Choose between three options for pipe sizing:

  1. Maximum Velocity: Ensures the pipe does not exceed a set maximum velocity.

  2. Maximum Pressure Drop: Ensures the pipe does not exceed a set maximum pressure drop.

  3. Maximum Velocity and Pressure Drop: Ensures the pipe does not exceed a set maximum on both velocity and pressure drop.

Percentage of Ventilation Heat Loss / Heat Gain Recovered

This setting is used when a mechanical ventilation heat recovery (MVHR) system will be on the project but not part of your design.

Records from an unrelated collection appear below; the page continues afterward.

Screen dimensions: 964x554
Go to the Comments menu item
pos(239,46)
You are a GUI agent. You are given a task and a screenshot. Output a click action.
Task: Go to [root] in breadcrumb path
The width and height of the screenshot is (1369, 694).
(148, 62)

This applies to all rooms in the project.

The total heat loss from air changes is adjusted accordingly by specifying a percentage of heat loss to recover (e.g., 50%).

Note this Setting is overridden if an MVHR system is on the design.

Ambient Temperature

The ambient temperature is used in the pipe heat load calculations.

The ambient temperature is used in pipe heat load calculations, but you can only specify a single value for your heat loadβ€”there’s no option to differentiate between internal and external temperatures; if this distinction is needed, we recommend selecting an ambient temperature that represents a suitable average for the pipe’s location.

Heat Pump Noise Assessment Criteria

  • MCS 020 a)

  • MCS 020

Heat Pump Performance Estimate Standard

  • MCS 031 Version 3: Utilizes SCOP (Seasonal Coefficient of Performance)

    • If this option is chosen, SCOP values (usually provided by the manufacturer) have to be entered on the Heat Pump under Energy tab.

  • MCS 031 Version 4: Utilizes SPF (Seasonal Performance Factor)

    • If this option is chosen, Version 4 applies SPF based on flow temperatures outlined by MCS.

Please note: For the Heat Pump results in the Heat Load Report to populate all the Emitters and Equipment need to be connected via pipework throughout the system.